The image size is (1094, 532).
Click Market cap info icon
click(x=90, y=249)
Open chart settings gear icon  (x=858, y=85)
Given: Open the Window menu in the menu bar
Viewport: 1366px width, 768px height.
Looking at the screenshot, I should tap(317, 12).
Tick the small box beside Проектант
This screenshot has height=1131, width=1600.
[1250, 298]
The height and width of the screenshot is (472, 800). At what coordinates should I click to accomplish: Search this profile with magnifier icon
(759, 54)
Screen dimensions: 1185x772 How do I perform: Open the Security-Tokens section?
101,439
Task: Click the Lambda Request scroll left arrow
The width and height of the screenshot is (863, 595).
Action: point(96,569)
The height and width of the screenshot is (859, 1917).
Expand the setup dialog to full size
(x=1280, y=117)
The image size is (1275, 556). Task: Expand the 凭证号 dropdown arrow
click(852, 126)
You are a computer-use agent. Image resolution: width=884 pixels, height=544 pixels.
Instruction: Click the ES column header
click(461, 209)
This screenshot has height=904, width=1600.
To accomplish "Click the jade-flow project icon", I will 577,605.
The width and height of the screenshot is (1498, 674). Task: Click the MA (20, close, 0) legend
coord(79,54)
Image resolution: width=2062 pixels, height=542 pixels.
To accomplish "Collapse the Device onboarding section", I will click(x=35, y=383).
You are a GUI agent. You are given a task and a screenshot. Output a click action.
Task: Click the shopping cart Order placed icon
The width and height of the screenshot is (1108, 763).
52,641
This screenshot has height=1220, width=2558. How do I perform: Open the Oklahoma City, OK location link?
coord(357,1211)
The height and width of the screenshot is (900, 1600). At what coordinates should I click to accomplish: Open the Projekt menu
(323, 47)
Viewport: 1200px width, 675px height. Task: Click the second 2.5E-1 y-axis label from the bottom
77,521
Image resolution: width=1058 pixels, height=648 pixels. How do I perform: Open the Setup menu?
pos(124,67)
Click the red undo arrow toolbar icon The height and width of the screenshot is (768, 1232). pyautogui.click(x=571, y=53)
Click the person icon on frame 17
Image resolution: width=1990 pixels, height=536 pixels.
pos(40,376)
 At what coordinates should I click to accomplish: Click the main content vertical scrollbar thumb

## TASK TO CARRY OUT:
All lines from the one containing "Viewport: 1366px width, 768px height." through the end of the material should be restated exactly, with both end lines kept.

## SOLUTION FOR THIS PROBLEM:
Viewport: 1366px width, 768px height.
Looking at the screenshot, I should tap(317, 12).
Tick the small box beside Проектант
This screenshot has height=1131, width=1600.
[1250, 298]
The height and width of the screenshot is (472, 800). At what coordinates should I click to accomplish: Search this profile with magnifier icon
(759, 54)
Screen dimensions: 1185x772 How do I perform: Open the Security-Tokens section?
101,439
Task: Click the Lambda Request scroll left arrow
The width and height of the screenshot is (863, 595).
Action: point(96,569)
The height and width of the screenshot is (859, 1917).
Expand the setup dialog to full size
(x=1280, y=117)
The image size is (1275, 556). Task: Expand the 凭证号 dropdown arrow
click(852, 126)
You are a computer-use agent. Image resolution: width=884 pixels, height=544 pixels.
Instruction: Click the ES column header
click(461, 209)
This screenshot has height=904, width=1600.
To accomplish "Click the jade-flow project icon", I will 577,605.
The width and height of the screenshot is (1498, 674). Task: Click the MA (20, close, 0) legend
coord(79,54)
Image resolution: width=2062 pixels, height=542 pixels.
To accomplish "Collapse the Device onboarding section", I will click(x=35, y=383).
You are a GUI agent. You are given a task and a screenshot. Output a click action.
Task: Click the shopping cart Order placed icon
The width and height of the screenshot is (1108, 763).
52,641
This screenshot has height=1220, width=2558. How do I perform: Open the Oklahoma City, OK location link?
coord(357,1211)
The height and width of the screenshot is (900, 1600). At what coordinates should I click to accomplish: Open the Projekt menu
(323, 47)
Viewport: 1200px width, 675px height. Task: Click the second 2.5E-1 y-axis label from the bottom
77,521
Image resolution: width=1058 pixels, height=648 pixels. How do I perform: Open the Setup menu?
pos(124,67)
Click the red undo arrow toolbar icon The height and width of the screenshot is (768, 1232). pyautogui.click(x=571, y=53)
Click the person icon on frame 17
Image resolution: width=1990 pixels, height=536 pixels.
pos(40,376)
 At what coordinates should I click to accomplish: Click the main content vertical scrollbar thumb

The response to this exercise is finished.